** START OF STORED RECORDS **

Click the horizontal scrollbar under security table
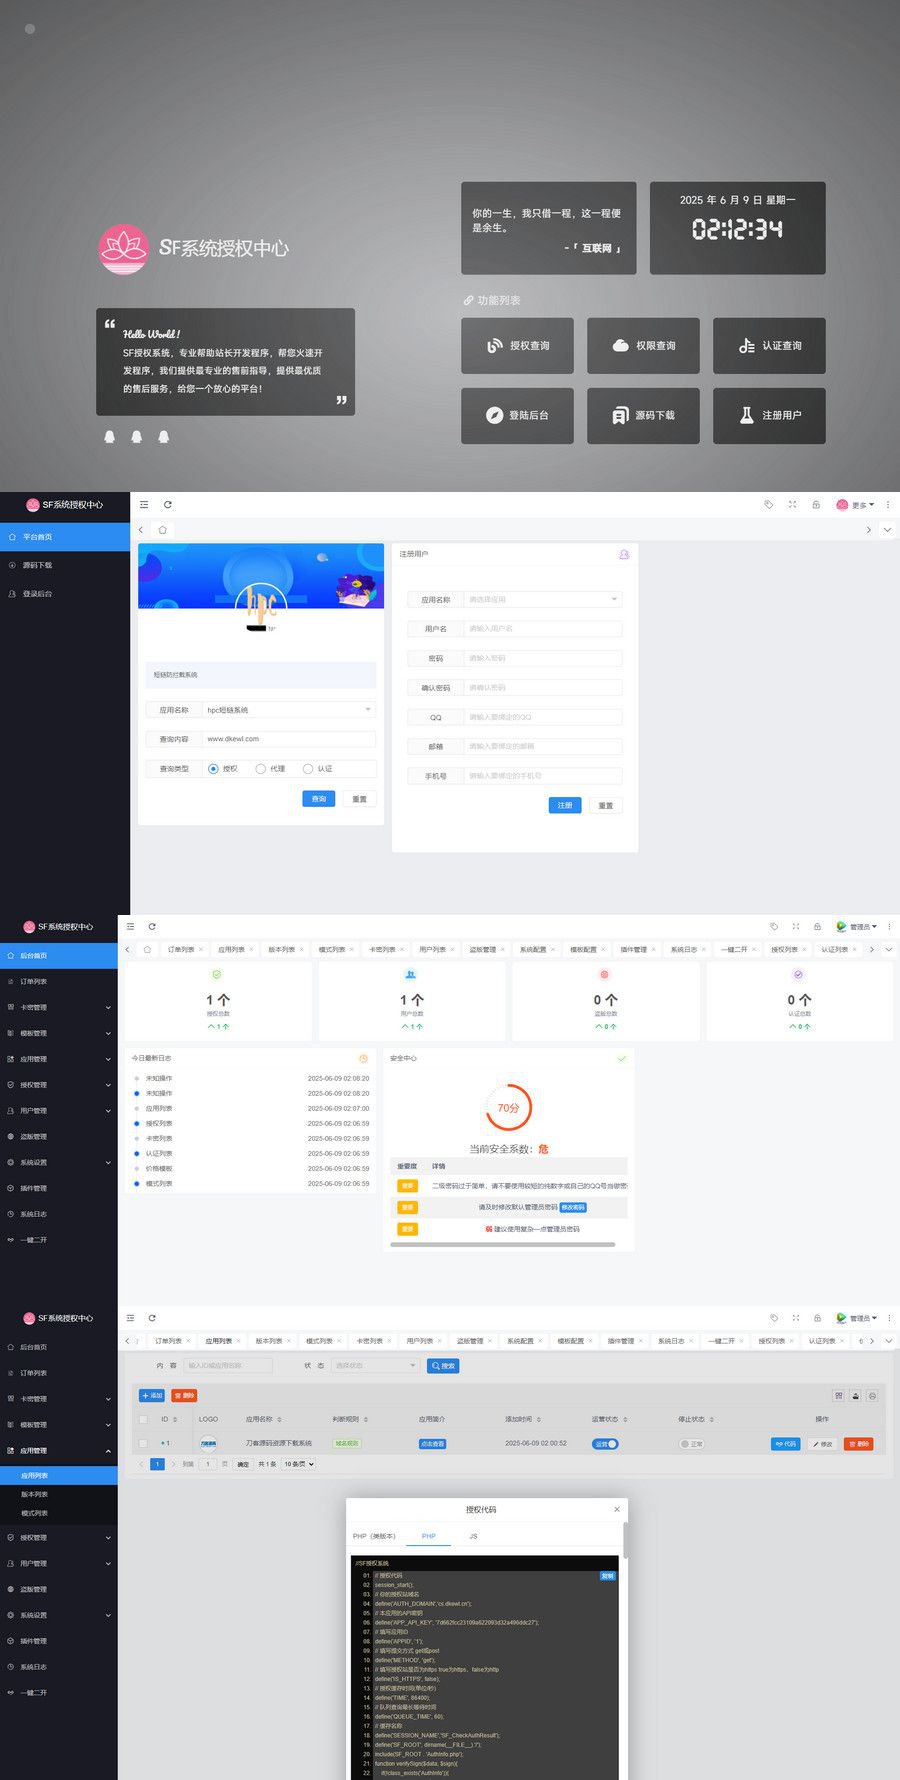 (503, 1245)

** END OF STORED RECORDS **
** START OF STORED RECORDS **

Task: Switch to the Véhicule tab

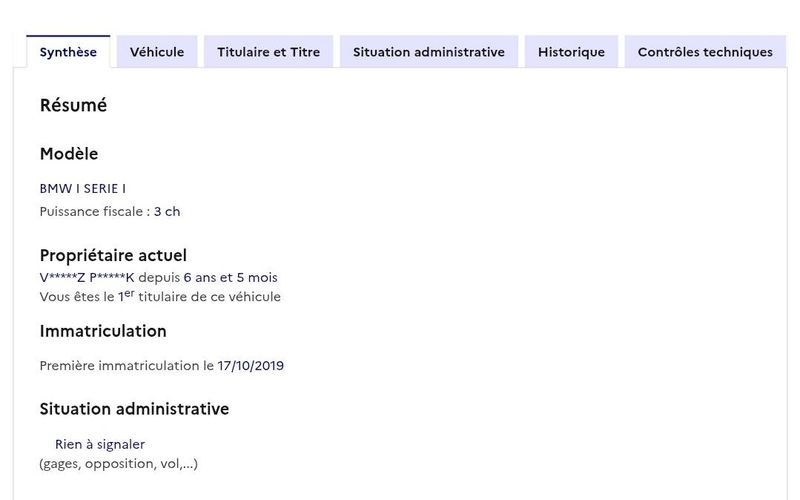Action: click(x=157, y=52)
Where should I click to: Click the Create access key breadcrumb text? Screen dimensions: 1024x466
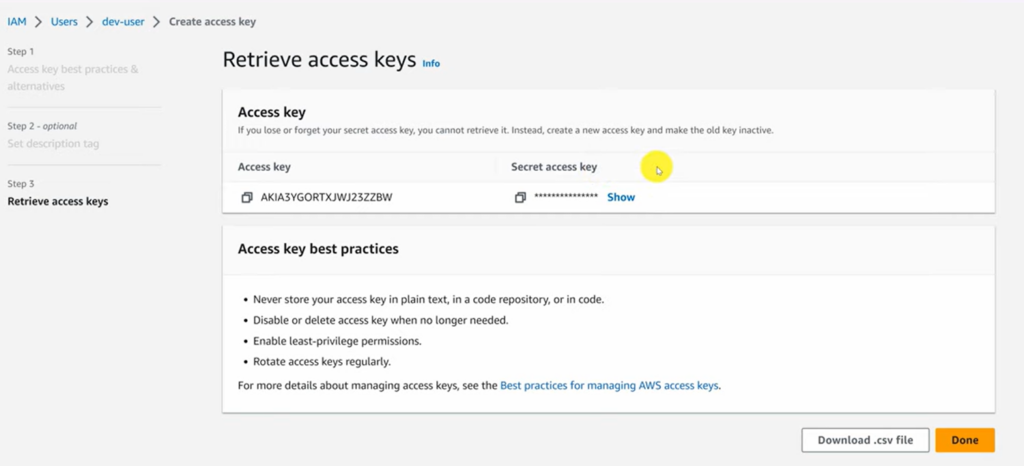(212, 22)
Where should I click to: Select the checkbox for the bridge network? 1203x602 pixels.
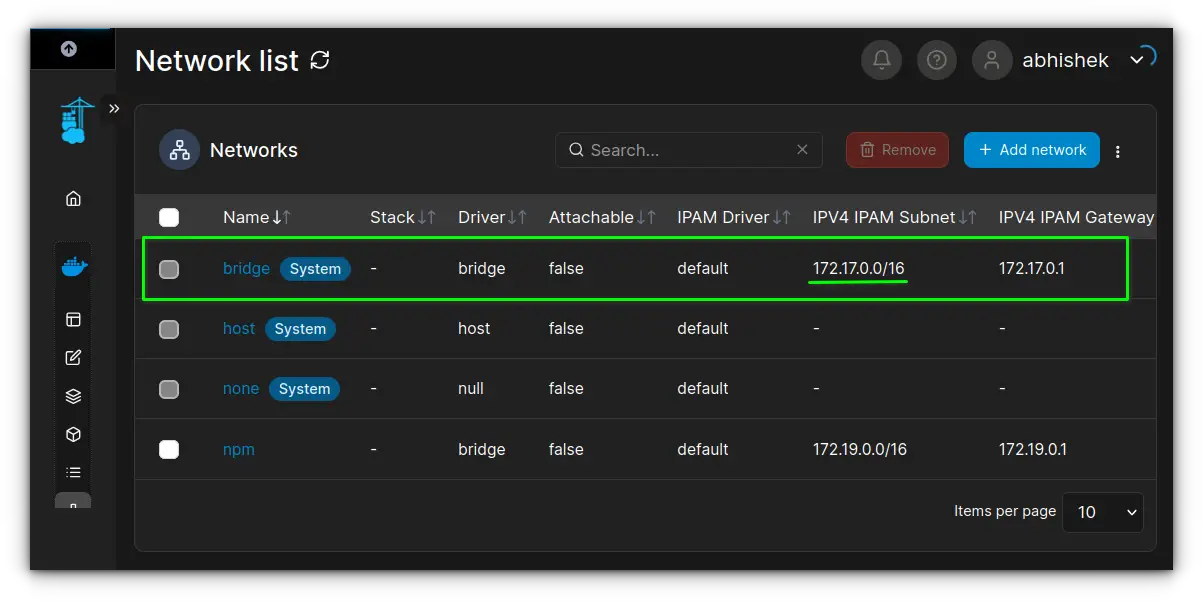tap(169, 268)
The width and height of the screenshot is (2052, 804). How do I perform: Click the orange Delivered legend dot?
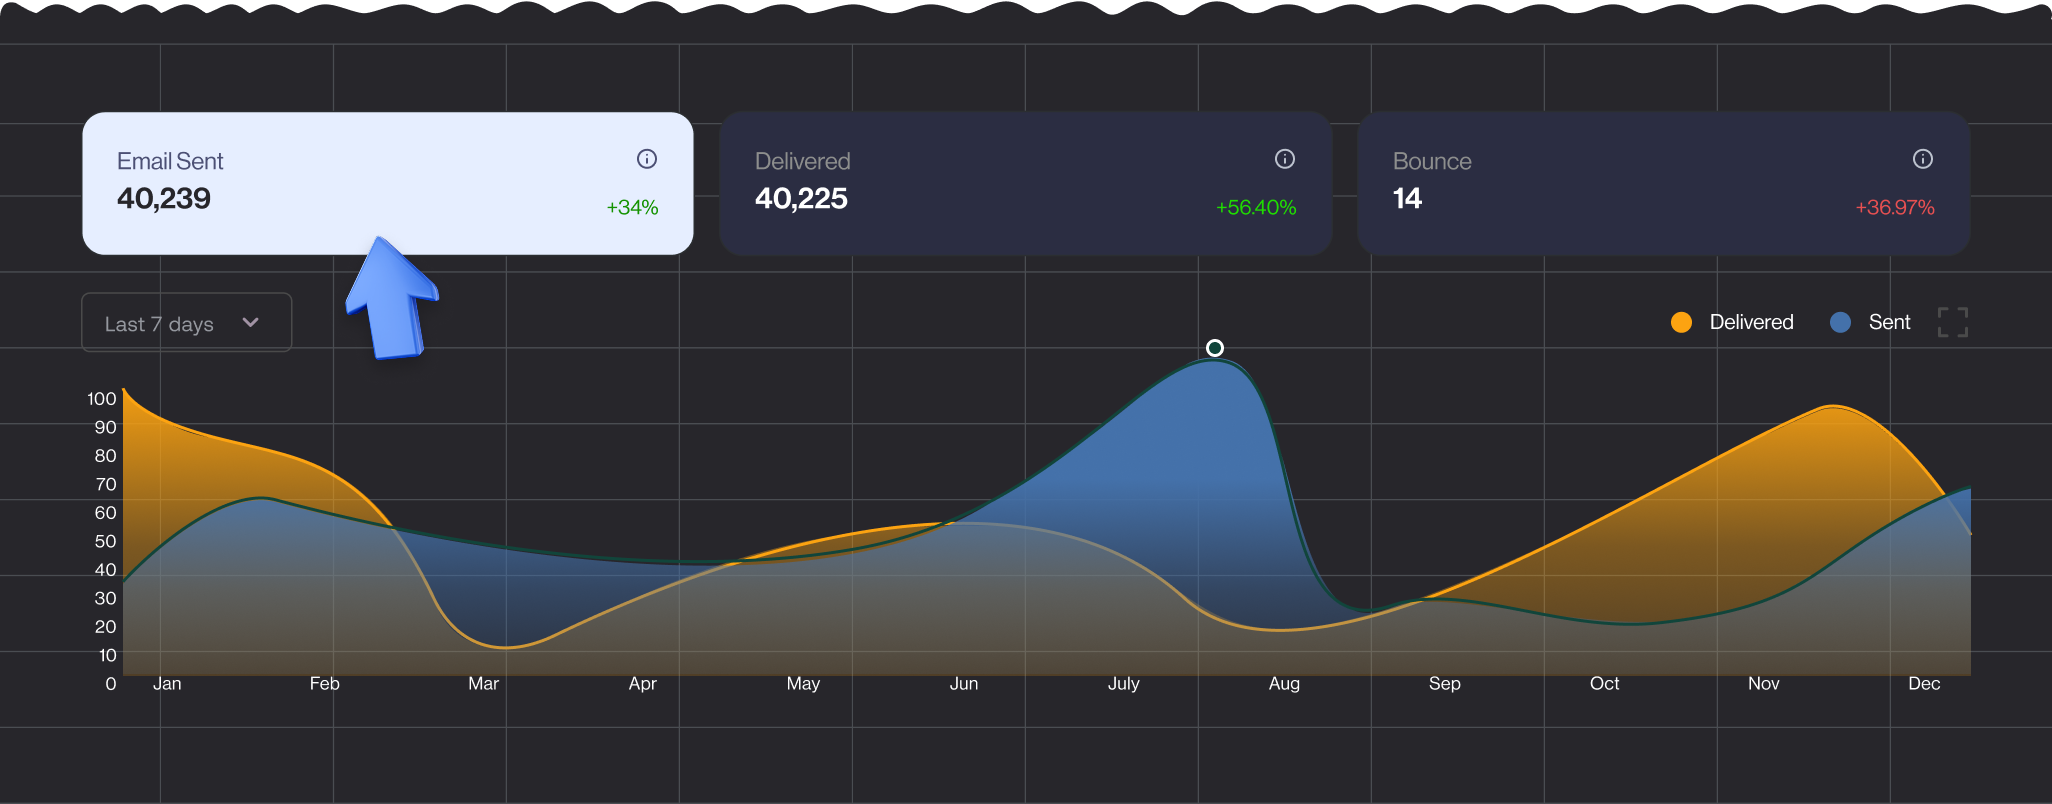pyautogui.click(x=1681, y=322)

** END OF STORED RECORDS **

Render the stretch of records from the line containing "Task: Switch to the Véhicule tab" through the line containing "tap(169, 268)" as a two-column CSV with the headers instruction and response. Give one row per record, with its text and its answer each in one quoted field, line breaks turned into spaces and the pictures left out.

*EXERCISE SOLUTION:*
instruction,response
"Task: Switch to the Véhicule tab","Action: click(x=157, y=52)"
"Where should I click to: Click the Create access key breadcrumb text? Screen dimensions: 1024x466","(212, 22)"
"Where should I click to: Select the checkbox for the bridge network? 1203x602 pixels.","tap(169, 268)"